An Experimental Comparison of Noise Robust Text-to-speech Synthesis Systems Based on Self-supervised Representation
Abstract
With the advancements in deep learning, text-to-speech (TTS) techniques utilizing clean speech have witnessed significant performance improvements. The data collected from real scenes often contain noise and generally needs to be denoised by speech enhancement models. TTS models trained on enhanced speech suffer from speech distortion and background noise, which thus affect the quality of synthesized speech. On the other hand, self-supervised pre-trained models have shown excellent noise robustness in various speech tasks, indicating that the learned representation is more tolerant to noise perturbations. Our previous work has demonstrated the superior noise robustness of WavLM representations for speech synthesis. However, the impact of different self-supervised representations on speech synthesis performance remains unknown.
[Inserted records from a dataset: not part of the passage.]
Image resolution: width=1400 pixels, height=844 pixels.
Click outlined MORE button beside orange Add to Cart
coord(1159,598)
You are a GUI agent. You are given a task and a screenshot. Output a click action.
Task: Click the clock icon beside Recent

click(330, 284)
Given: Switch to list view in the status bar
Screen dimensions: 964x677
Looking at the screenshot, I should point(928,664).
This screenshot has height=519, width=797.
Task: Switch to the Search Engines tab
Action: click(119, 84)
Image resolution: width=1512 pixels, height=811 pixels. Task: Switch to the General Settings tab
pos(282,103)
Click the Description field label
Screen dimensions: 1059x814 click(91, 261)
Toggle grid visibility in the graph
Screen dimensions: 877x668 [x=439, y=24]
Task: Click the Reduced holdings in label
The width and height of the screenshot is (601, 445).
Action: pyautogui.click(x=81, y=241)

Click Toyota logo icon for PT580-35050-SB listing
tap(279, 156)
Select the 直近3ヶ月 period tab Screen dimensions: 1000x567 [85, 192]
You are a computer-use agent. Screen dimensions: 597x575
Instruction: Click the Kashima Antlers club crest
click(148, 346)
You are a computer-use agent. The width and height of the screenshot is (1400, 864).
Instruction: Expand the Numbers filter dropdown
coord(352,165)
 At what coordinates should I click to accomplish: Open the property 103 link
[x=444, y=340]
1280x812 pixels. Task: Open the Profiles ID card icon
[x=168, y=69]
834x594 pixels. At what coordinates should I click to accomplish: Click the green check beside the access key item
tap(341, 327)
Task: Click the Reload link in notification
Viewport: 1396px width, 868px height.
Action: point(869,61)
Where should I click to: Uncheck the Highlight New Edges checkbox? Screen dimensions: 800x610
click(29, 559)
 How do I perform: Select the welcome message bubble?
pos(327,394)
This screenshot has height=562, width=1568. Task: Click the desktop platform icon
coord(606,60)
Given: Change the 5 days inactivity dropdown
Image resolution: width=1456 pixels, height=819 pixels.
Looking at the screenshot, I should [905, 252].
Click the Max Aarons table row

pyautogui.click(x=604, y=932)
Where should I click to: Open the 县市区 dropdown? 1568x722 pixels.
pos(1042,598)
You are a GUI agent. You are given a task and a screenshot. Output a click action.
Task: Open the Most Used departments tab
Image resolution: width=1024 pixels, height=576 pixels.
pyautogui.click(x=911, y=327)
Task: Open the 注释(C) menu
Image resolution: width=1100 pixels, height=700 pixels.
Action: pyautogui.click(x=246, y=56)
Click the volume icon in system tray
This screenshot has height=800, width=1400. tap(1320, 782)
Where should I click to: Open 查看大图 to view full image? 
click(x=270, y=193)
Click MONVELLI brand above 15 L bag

In this paper, we systematically compare the performance of four self-supervised representations, WavLM, Wav2vec2.0, HuBERT, and data2vec, using a HiFi-GAN-based representation-to-waveform vocoder and a Fastspeech-based text-to-representation acoustic model. Second, on the basis of our discovery that the representations have better noise and speaker information suppression, we further integrate speaker embedding to realize voice conversion tasks. Finally, experimental results on the LJSpeech and LibriTTS datasets demonstrate the effectiveness of the method.